WORK TO COMPLETE: Set down the records exactly, and omit any image found in them.

(SUPPLIED RECORDS Opens)

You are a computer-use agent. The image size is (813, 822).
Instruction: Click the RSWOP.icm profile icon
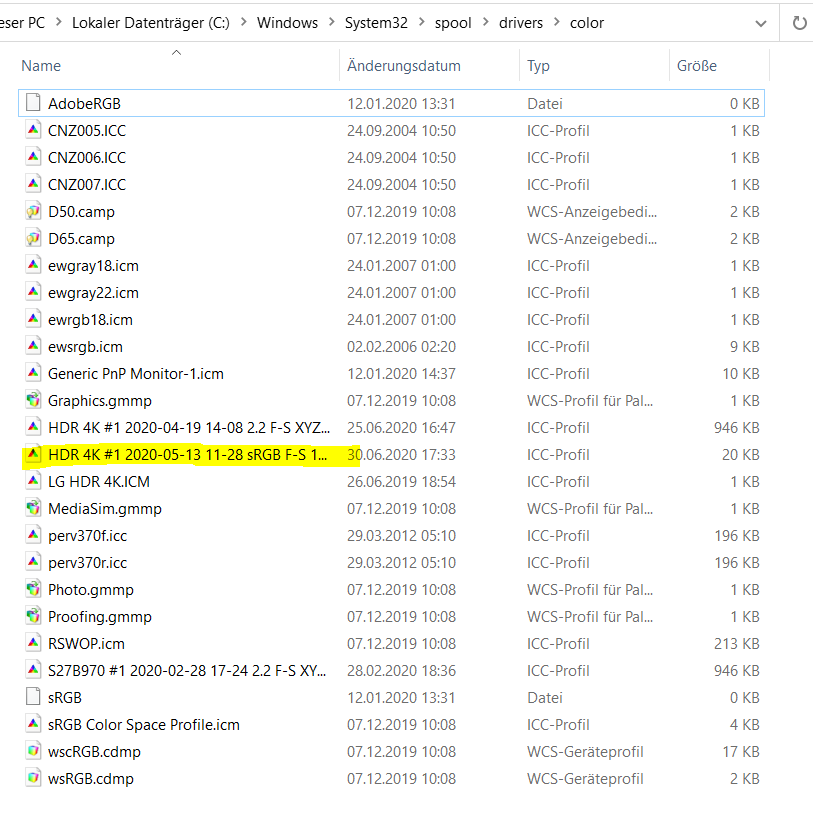coord(32,643)
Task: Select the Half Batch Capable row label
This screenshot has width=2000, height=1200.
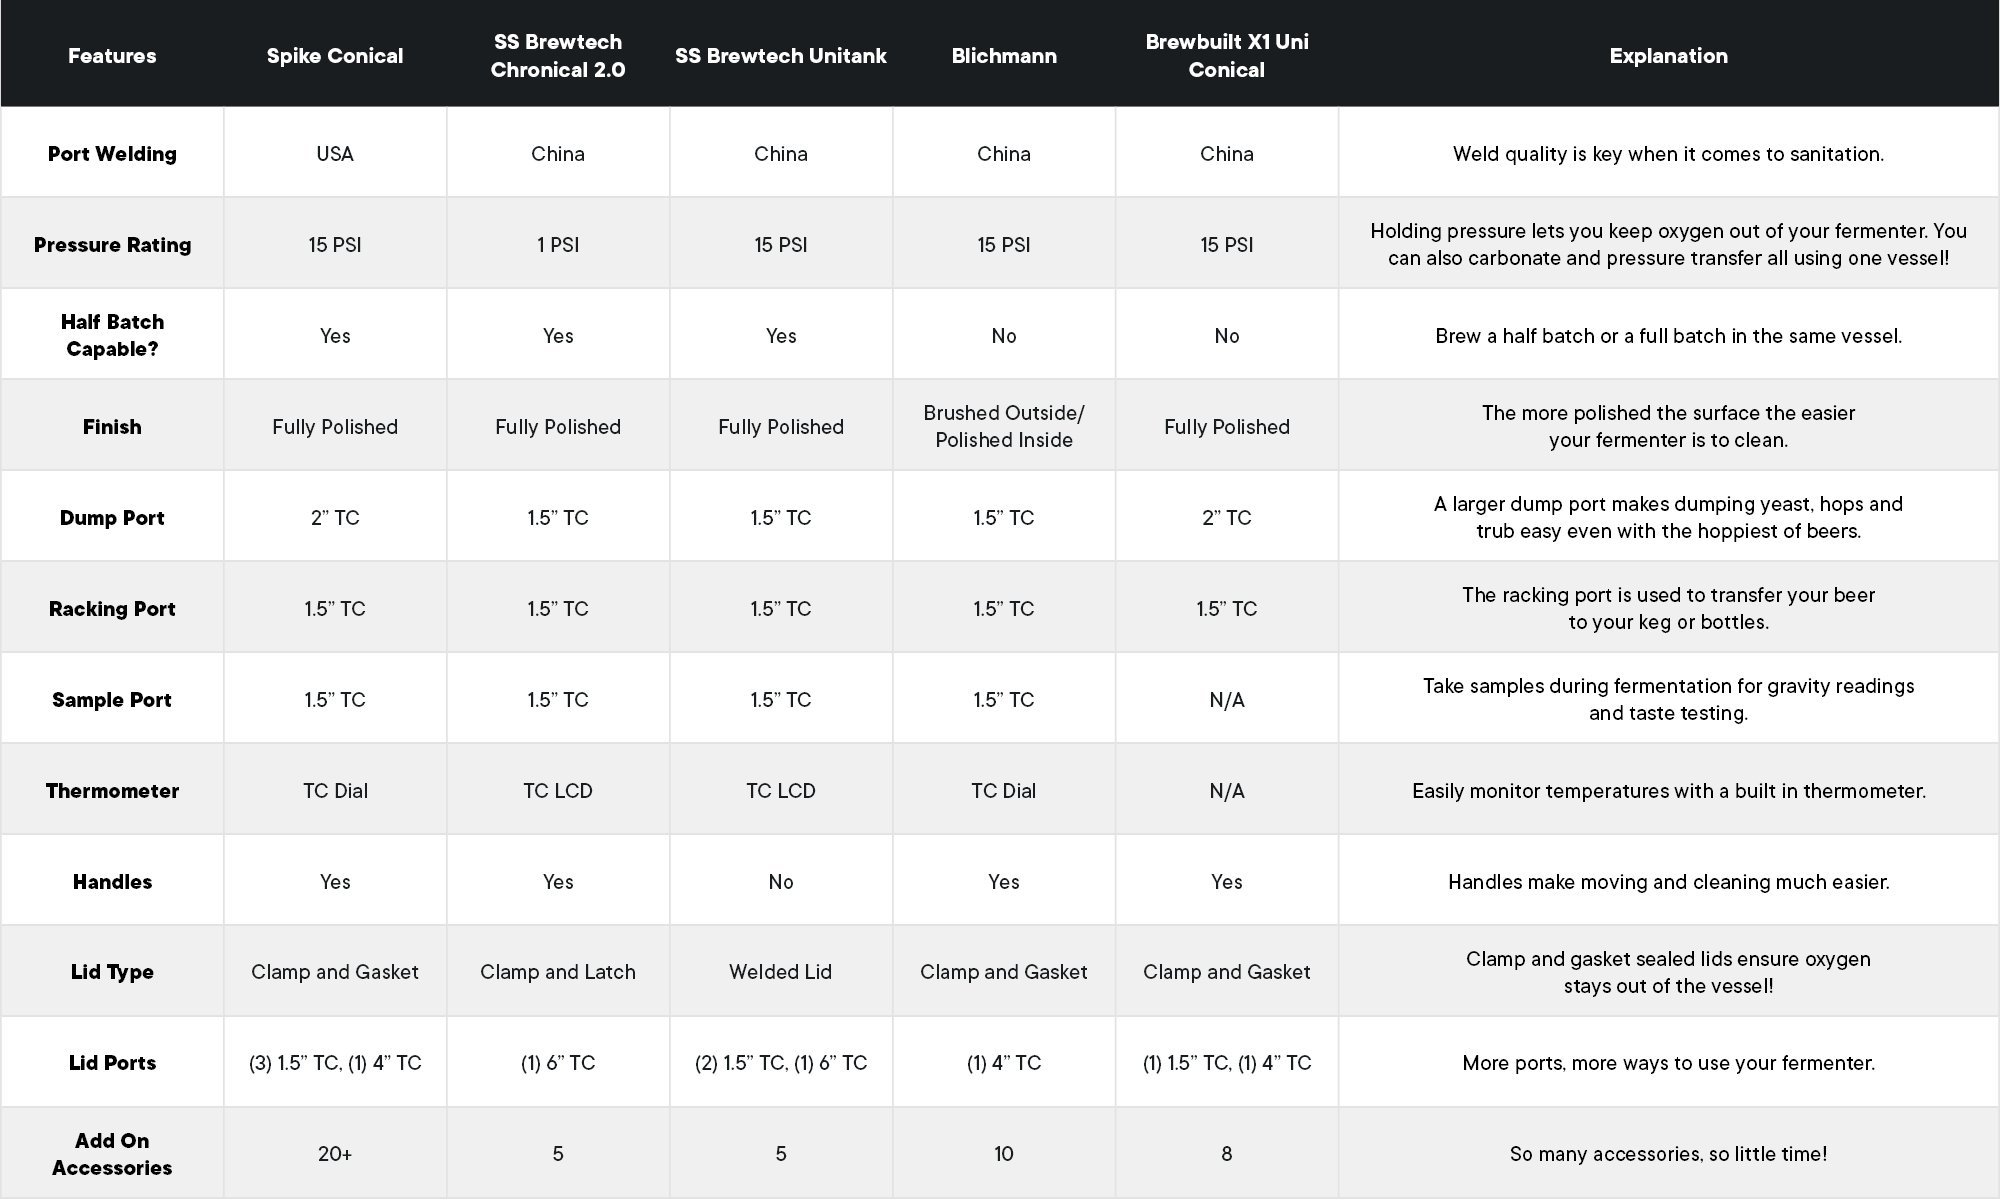Action: click(112, 335)
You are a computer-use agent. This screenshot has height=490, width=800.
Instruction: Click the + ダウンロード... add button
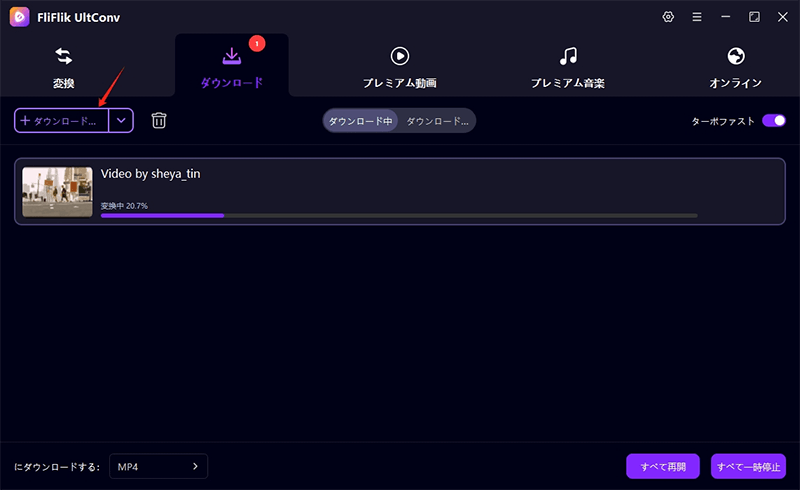pyautogui.click(x=62, y=121)
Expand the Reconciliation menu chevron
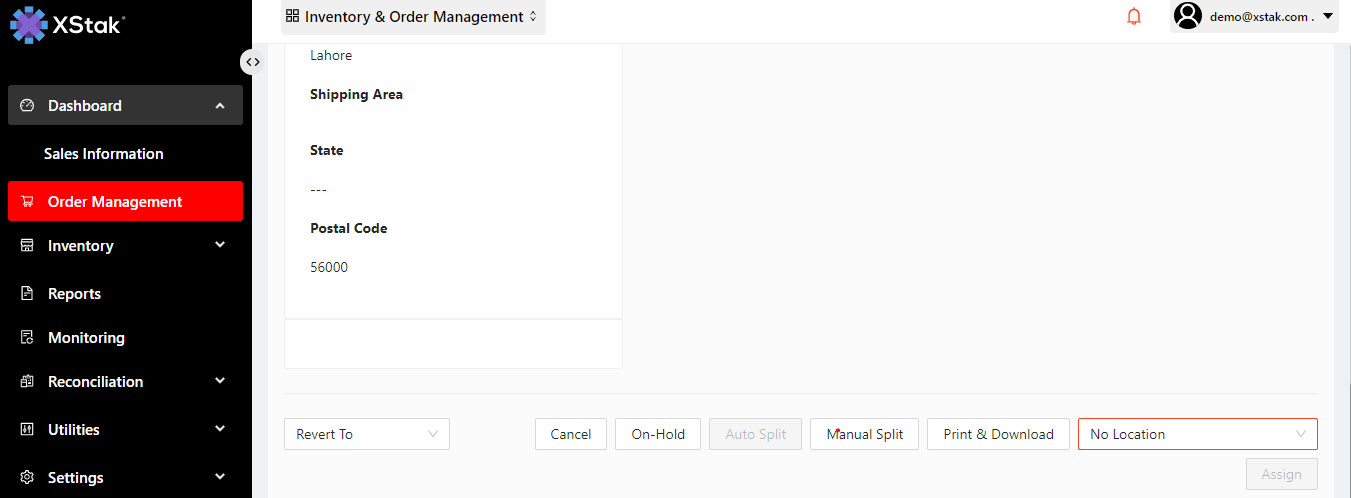This screenshot has height=498, width=1351. 220,381
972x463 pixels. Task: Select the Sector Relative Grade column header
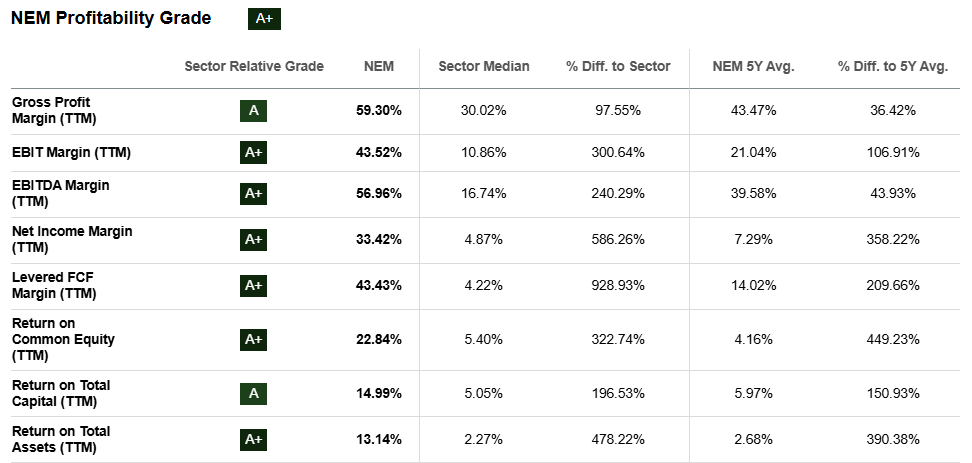(x=254, y=66)
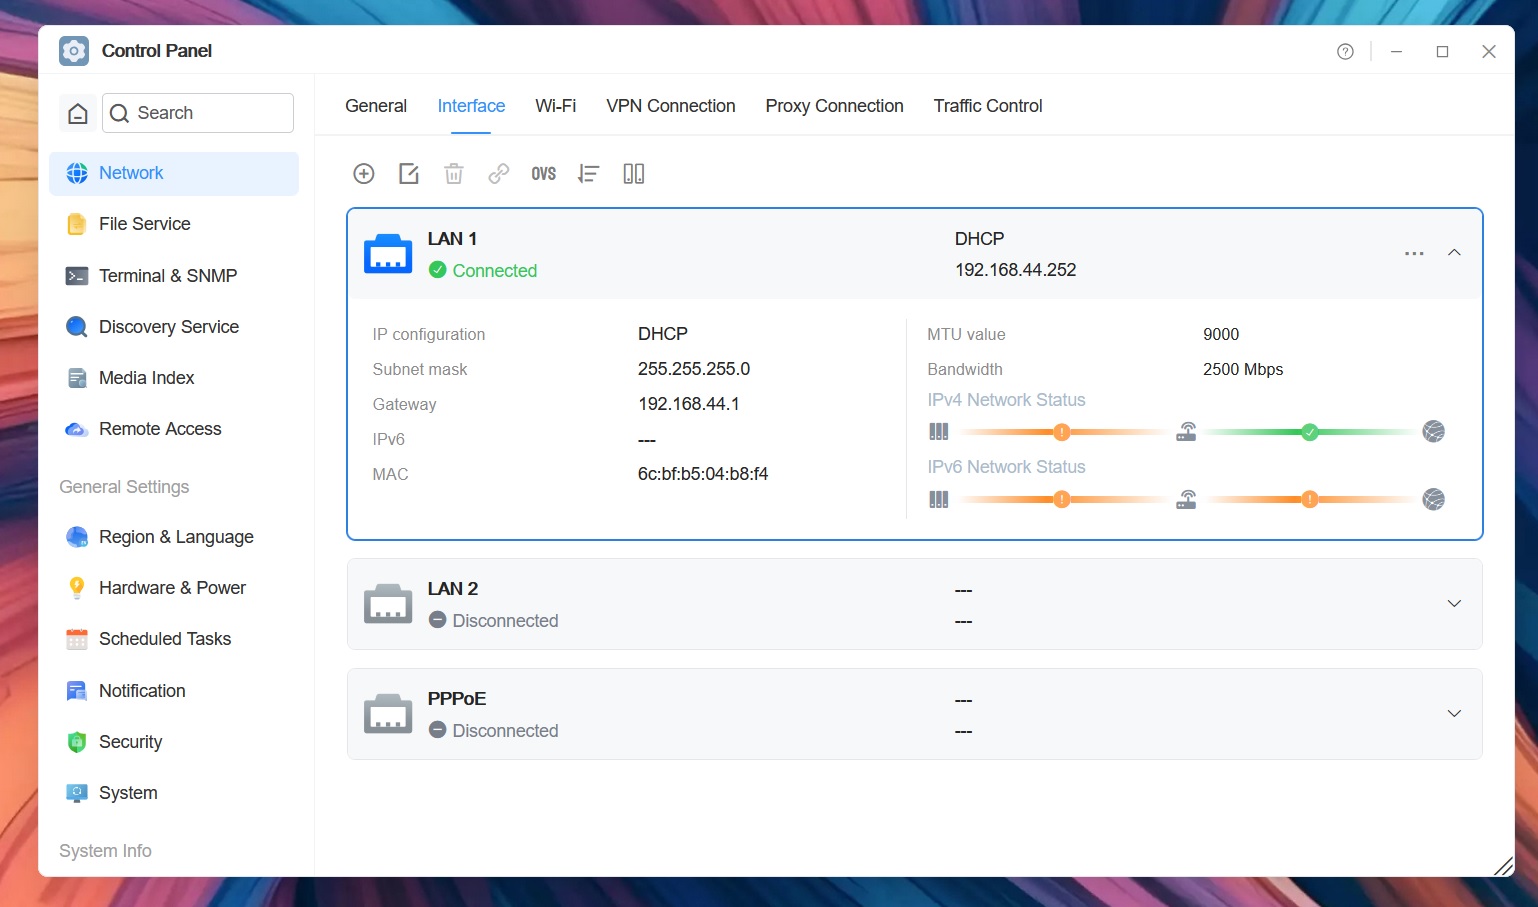Open Hardware & Power settings
Viewport: 1538px width, 907px height.
coord(174,588)
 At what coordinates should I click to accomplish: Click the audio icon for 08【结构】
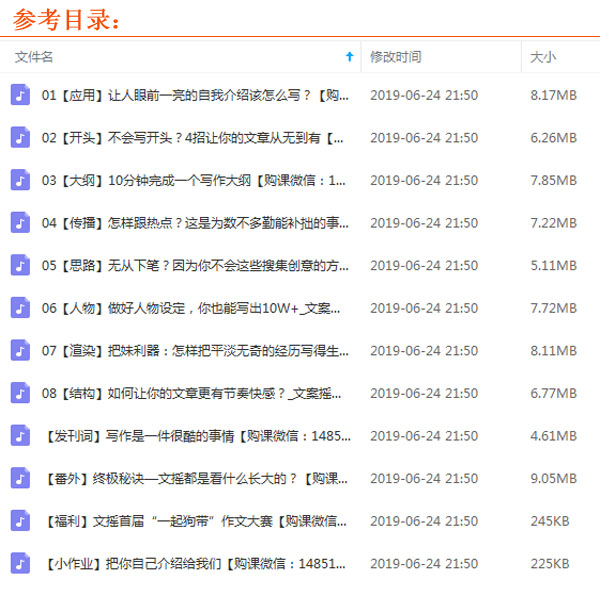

(SUPPLIED RECORDS Closes)

THE ANSWER:
You are a computer-use agent. The image size is (813, 822).
Instruction: Click the RSWOP.icm profile icon
coord(32,643)
Task: Select the Half Batch Capable row label
This screenshot has width=2000, height=1200.
Action: click(112, 335)
You are a computer-use agent. This screenshot has height=490, width=800.
Instruction: Click the + ダウンロード... add button
pyautogui.click(x=62, y=121)
Expand the Reconciliation menu chevron
This screenshot has height=498, width=1351. 220,381
972x463 pixels. Task: Select the Sector Relative Grade column header
(x=254, y=66)
Open Hardware & Power settings
Viewport: 1538px width, 907px height.
coord(174,588)
 At what coordinates should I click to accomplish: Click the audio icon for 08【结构】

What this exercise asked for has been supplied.